PROVIDED MATERIAL
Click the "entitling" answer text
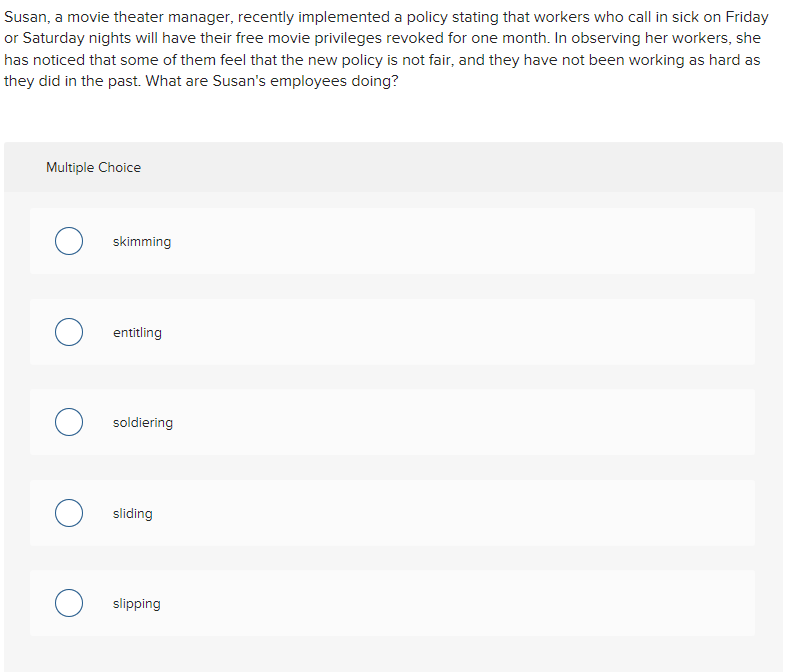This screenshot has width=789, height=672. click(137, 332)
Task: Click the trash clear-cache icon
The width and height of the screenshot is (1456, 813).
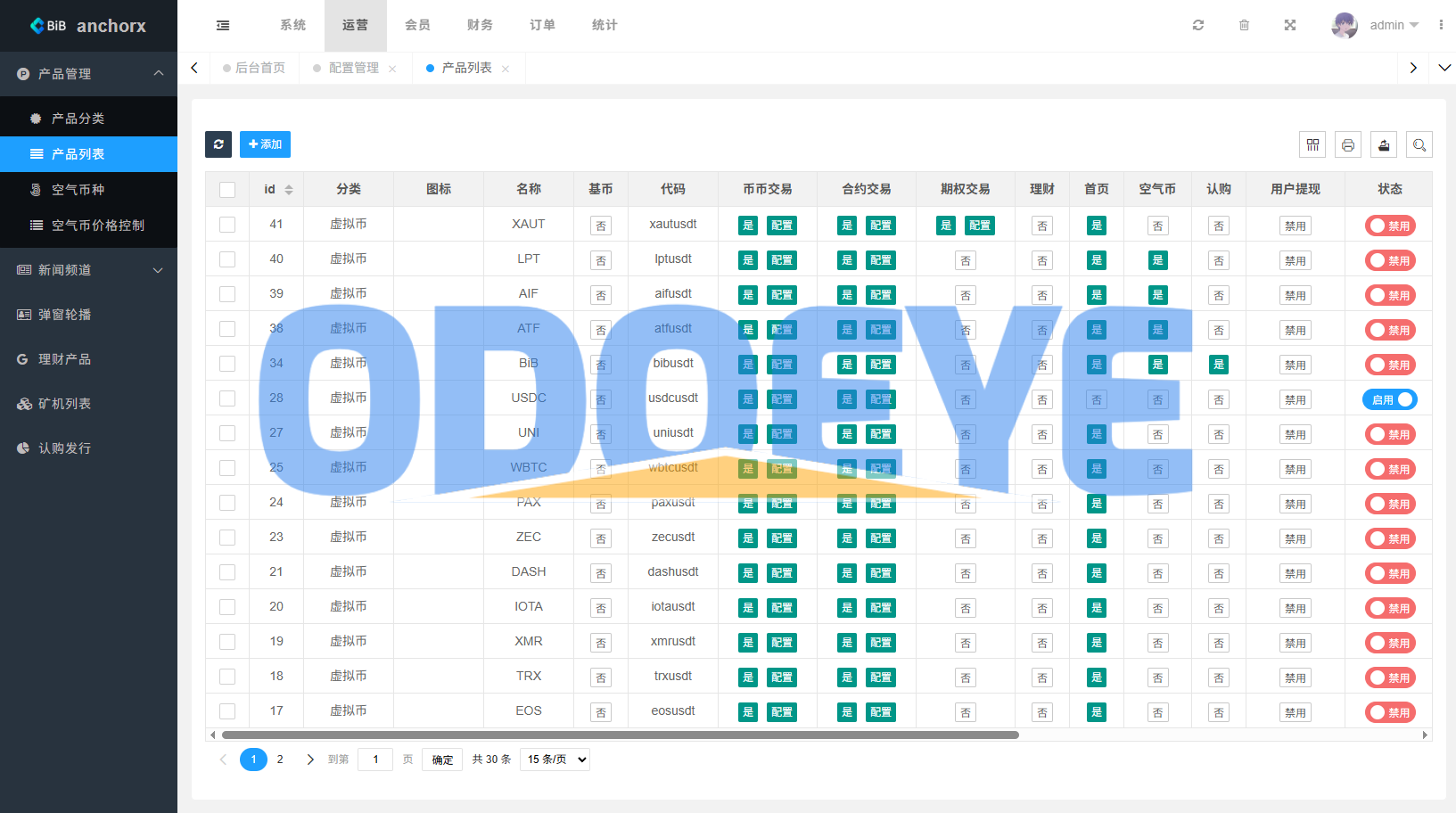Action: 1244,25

WHAT YOU SHOULD DO
Please copy every line of the records above word for word, leaving out the pictures.

RESULT
Click the "entitling" answer text
This screenshot has width=789, height=672. click(137, 332)
Task: Click the trash clear-cache icon
The width and height of the screenshot is (1456, 813).
Action: 1244,25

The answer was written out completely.